== Task instructions ==
Repeat exactly, and only, the lines below starting at the line that contains "The image size is (600, 479)." and ending at the line that contains "Viewport: 1568px width, 770px height.", inclusive of both.

== Excerpted records ==
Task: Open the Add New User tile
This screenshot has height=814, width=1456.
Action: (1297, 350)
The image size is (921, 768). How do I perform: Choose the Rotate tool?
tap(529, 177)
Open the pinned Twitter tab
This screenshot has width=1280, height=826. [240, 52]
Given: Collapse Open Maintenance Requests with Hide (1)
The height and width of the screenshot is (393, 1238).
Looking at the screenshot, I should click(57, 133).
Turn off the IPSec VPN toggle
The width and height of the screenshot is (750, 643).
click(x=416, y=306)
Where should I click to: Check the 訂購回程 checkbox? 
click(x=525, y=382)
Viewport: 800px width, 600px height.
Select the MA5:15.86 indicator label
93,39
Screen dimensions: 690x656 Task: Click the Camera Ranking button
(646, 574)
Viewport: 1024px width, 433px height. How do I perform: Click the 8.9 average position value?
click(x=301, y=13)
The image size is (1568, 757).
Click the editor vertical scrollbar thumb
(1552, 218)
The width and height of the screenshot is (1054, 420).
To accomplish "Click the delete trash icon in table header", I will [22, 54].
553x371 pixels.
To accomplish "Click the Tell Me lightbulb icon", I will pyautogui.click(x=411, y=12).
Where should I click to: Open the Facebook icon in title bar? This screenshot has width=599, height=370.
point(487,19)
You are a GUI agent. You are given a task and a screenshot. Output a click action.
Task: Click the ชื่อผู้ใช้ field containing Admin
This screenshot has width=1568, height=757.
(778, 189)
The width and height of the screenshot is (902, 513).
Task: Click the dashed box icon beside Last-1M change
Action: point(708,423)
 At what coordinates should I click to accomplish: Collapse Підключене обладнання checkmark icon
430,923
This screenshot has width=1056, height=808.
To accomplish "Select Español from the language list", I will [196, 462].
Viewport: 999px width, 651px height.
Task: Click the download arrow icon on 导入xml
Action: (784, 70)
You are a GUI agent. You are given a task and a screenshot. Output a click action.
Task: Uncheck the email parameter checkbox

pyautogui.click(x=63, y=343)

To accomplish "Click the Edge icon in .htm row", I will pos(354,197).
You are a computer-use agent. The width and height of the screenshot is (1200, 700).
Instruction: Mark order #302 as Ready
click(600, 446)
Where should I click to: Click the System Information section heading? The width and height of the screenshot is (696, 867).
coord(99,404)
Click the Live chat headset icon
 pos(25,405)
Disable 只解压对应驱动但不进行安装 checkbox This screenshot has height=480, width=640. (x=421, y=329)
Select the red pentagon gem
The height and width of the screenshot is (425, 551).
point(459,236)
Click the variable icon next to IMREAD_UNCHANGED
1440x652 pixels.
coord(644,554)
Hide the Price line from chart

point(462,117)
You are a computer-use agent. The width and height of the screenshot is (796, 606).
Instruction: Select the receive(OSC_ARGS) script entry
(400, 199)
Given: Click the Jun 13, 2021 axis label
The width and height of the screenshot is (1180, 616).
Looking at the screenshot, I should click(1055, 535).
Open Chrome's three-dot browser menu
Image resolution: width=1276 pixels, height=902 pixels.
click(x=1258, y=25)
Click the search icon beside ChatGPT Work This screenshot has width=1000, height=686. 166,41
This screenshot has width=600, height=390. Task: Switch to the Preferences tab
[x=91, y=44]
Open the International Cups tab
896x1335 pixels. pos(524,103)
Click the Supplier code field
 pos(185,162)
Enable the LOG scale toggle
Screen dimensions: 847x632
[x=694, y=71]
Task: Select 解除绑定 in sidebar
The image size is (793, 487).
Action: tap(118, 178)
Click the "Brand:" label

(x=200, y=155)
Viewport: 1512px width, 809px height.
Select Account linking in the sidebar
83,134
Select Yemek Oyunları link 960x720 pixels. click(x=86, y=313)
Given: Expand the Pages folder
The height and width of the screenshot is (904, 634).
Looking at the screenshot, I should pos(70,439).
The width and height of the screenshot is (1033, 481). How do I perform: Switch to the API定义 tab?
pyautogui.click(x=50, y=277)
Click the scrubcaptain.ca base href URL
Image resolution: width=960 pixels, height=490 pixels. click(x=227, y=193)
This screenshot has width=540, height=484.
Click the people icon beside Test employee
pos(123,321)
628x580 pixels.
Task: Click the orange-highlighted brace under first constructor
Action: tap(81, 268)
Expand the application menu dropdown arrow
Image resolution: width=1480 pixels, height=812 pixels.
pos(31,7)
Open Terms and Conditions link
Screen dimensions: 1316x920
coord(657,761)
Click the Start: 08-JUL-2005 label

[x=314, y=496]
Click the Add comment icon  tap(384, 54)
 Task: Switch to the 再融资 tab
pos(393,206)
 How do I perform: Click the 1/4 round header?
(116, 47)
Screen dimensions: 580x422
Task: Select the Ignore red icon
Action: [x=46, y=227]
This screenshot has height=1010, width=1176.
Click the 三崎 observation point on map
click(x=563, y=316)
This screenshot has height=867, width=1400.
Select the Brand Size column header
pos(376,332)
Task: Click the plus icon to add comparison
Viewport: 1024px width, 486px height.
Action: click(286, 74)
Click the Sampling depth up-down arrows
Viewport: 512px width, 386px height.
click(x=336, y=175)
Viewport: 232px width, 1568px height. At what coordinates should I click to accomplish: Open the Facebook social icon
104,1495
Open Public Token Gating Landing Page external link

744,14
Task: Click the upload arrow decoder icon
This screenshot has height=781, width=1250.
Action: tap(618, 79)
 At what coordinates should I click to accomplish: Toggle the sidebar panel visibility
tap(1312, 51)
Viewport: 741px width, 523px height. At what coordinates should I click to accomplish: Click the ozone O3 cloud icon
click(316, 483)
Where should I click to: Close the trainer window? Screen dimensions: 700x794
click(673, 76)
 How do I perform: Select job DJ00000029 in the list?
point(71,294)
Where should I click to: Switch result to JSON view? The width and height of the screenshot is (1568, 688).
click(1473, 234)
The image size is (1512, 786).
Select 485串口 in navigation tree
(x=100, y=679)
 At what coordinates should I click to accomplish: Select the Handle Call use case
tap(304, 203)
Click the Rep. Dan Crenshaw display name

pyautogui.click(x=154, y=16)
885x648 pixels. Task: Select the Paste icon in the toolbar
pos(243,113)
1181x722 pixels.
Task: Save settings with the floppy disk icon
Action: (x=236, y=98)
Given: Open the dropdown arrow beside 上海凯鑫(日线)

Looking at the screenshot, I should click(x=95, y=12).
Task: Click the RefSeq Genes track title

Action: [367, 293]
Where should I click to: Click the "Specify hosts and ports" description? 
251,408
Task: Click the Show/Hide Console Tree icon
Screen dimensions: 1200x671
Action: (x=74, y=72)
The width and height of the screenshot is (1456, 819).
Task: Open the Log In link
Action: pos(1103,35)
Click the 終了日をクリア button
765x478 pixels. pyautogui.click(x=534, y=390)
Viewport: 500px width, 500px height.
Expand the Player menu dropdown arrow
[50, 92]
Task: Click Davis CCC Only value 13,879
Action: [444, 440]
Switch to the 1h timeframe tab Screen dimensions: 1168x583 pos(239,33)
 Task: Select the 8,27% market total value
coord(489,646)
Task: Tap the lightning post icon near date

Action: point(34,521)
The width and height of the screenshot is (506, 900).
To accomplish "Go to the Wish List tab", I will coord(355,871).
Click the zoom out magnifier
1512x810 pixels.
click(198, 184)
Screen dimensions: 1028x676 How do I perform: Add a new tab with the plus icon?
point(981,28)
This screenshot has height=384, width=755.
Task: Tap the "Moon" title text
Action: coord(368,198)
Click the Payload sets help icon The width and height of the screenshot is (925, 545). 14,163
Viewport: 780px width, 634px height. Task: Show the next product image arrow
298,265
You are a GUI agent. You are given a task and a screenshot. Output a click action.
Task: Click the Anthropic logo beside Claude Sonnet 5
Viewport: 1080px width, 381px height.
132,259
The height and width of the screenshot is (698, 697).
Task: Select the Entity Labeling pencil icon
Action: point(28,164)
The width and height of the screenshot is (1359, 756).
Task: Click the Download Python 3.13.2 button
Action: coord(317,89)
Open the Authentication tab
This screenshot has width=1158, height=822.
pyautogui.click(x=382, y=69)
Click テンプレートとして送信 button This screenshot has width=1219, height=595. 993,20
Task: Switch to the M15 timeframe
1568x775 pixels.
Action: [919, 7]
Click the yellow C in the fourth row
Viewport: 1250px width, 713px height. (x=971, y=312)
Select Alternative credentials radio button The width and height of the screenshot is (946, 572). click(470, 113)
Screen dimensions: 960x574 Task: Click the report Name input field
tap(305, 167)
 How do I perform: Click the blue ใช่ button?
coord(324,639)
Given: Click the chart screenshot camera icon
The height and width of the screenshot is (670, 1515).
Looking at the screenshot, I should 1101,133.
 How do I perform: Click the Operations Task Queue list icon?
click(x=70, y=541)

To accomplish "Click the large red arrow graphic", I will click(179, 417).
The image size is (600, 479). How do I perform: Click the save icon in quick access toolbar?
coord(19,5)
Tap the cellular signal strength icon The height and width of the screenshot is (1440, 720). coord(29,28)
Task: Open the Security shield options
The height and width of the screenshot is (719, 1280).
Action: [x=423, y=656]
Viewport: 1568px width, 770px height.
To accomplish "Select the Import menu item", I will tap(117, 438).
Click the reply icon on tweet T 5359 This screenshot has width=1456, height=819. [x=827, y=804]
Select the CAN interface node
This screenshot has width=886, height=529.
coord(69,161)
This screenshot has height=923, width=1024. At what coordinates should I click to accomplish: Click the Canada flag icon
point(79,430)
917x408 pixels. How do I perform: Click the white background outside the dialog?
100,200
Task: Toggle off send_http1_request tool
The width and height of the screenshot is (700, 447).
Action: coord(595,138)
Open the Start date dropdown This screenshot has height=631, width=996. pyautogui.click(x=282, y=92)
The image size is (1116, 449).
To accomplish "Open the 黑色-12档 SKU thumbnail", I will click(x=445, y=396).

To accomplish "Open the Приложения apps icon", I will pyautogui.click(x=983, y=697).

== Solution to this exercise ==
The image size is (600, 479). How do I perform: Click the save icon in quick access toolbar?
coord(19,5)
Tap the cellular signal strength icon The height and width of the screenshot is (1440, 720). coord(29,28)
Task: Open the Security shield options
The height and width of the screenshot is (719, 1280).
Action: [x=423, y=656]
Viewport: 1568px width, 770px height.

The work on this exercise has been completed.